Arpan Christian: The Triad of Life, Who Determines IVF Success?
Arpan Christian, Clinical Embryology Observer at Trinity Test Tube Baby Centre, shared a post on LinkedIn:
“The Triad of Life, Who Determines IVF Success?
I attended an International Human Embryology Research Academy (iHERA) webinar in association with Gufic Biosciences Ltd. on the gamete and endometrial dialogue in ART. The session was structured around a question I find genuinely interesting: between the oocyte, the sperm, and the endometrium, who is really in charge?
Dr. Aeshika Jobson covered folliculogenesis and oocyte competence. The part that stayed with me: M2 does not equal competence. What we see under the microscope, the morphology, the zona, the cumulus expansion, tells us only part of the story. The cytoplasmic maturation, the mitochondrial function, the mRNA reserves inside that cell, none of that is visible. A perfectly normal-looking oocyte can still be developmentally incompetent.
Prof. Dr. Deepak Modi spoke about endometrial receptivity and the embryo-endometrium crosstalk. His central point was that implantation is not a one-way process. It is a conversation. The embryo sends signals via extracellular vesicles. The endometrium physically opens at the site of apposition to let it through. And something I genuinely did not expect: implantation requires a burst of inflammation. Blocking it pharmacologically caused complete implantation failure in mouse data. Blanket anti-inflammatory drugs, given without knowing the inflammatory state of the endometrium, may do more harm than good. As Prof. Modi put it, the endometrium remains one of the most understudied entities in reproductive medicine.

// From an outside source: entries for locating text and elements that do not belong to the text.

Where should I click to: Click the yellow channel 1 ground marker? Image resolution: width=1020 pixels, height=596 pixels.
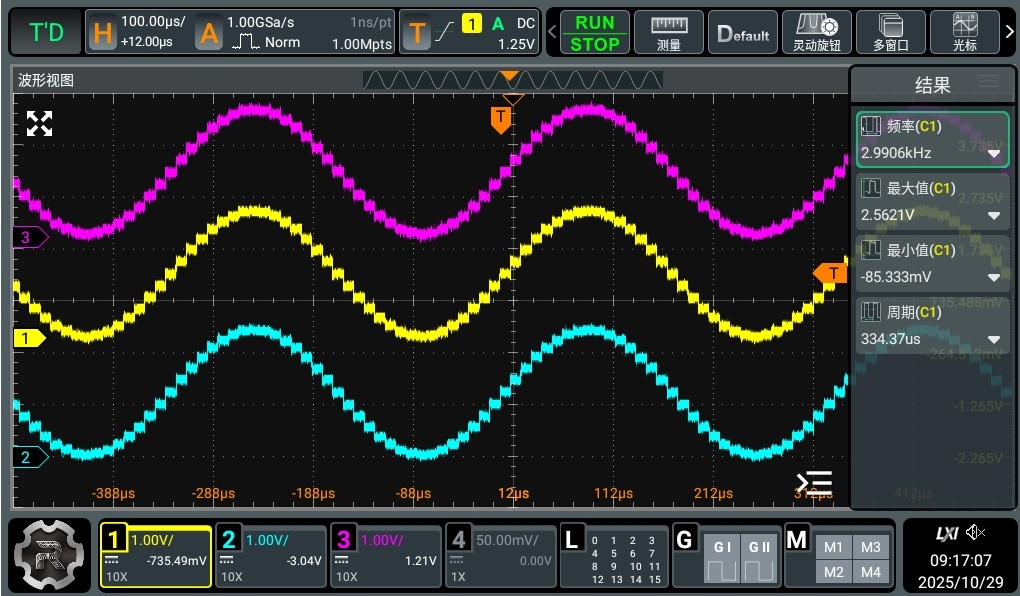(28, 338)
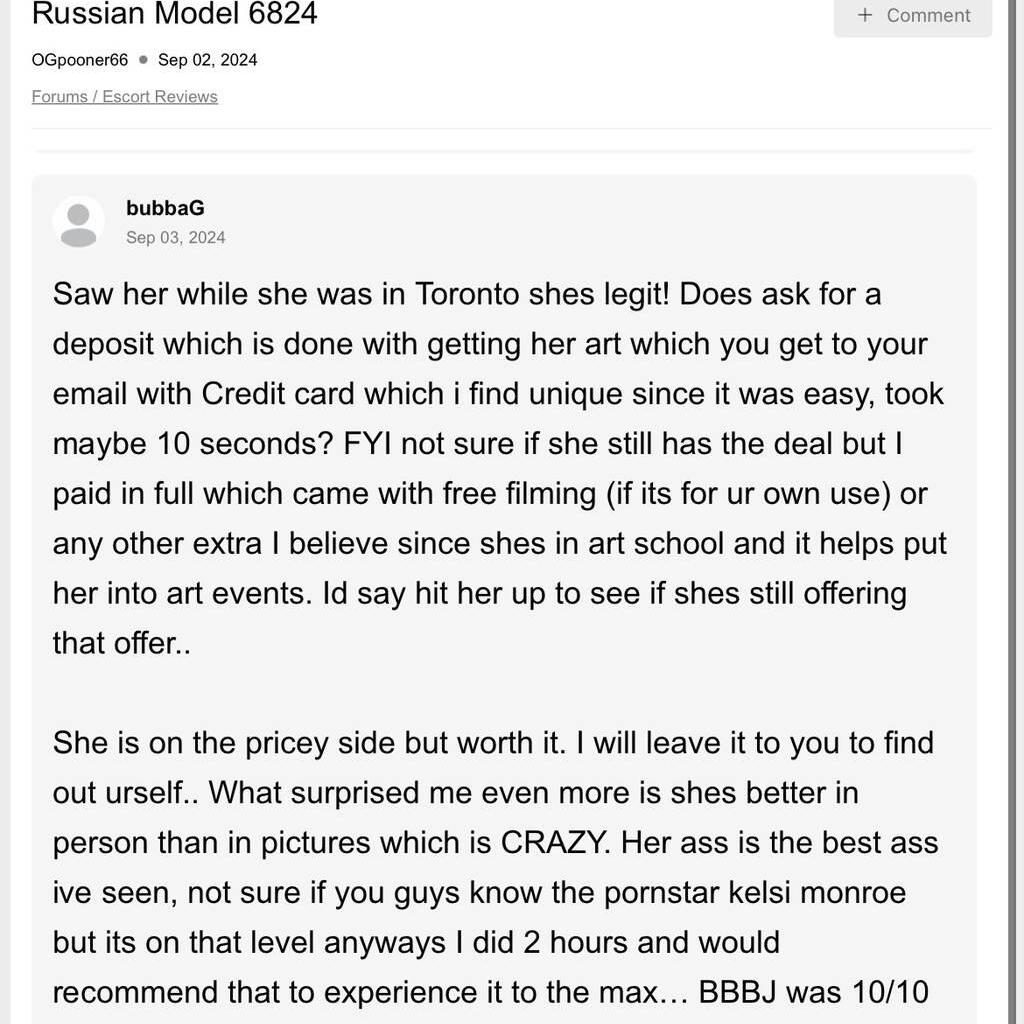Viewport: 1024px width, 1024px height.
Task: Click the word FYI in the comment
Action: pos(367,443)
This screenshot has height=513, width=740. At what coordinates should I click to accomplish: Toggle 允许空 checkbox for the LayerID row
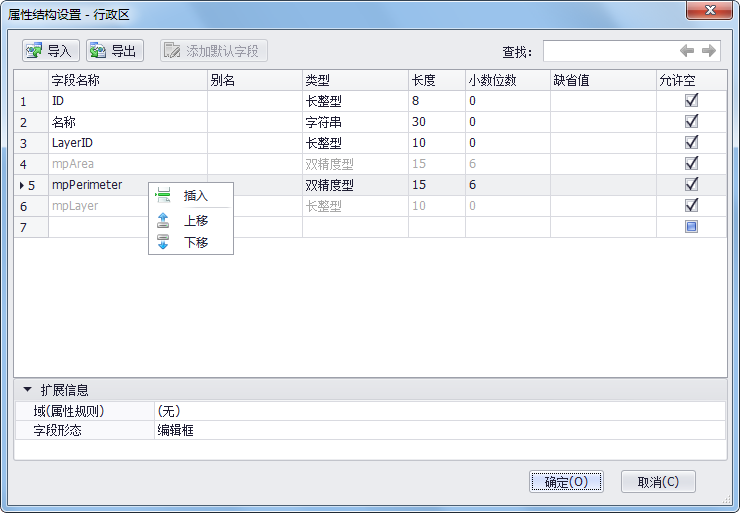click(691, 143)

The panel discussion, co-moderated by Dr. Nishad Chimote and Dr Meenakshi Dua, brought together Dr. Gyanendra Pradhan, Dr Rajalakshmi C, Dr. Kaviya Elangovan, Dr.swathy yuvaraj Yuvaraj, Dr. Payal Bajaj, Dr. Manjunath C.S., and Dr. aeshika jobson and Dr. Deepak Modi. The answer to “who determines success” was the same from every corner of the panel: none of them, alone.
ππππ₯ππππ’π¨π§π¬: An IVF journey moves through departments, the OPD, andrology, the lab, the OT. But it is one patient with continuous biology. What happens in the ovary pours into retrieval day. What happens at retrieval pours into the lab. A strong IVF team, I think, is one where the clinician and the embryologist are in as much of a conversation with each other as the embryo and the endometrium are. That is the kind of team I hope to be part of, one day.”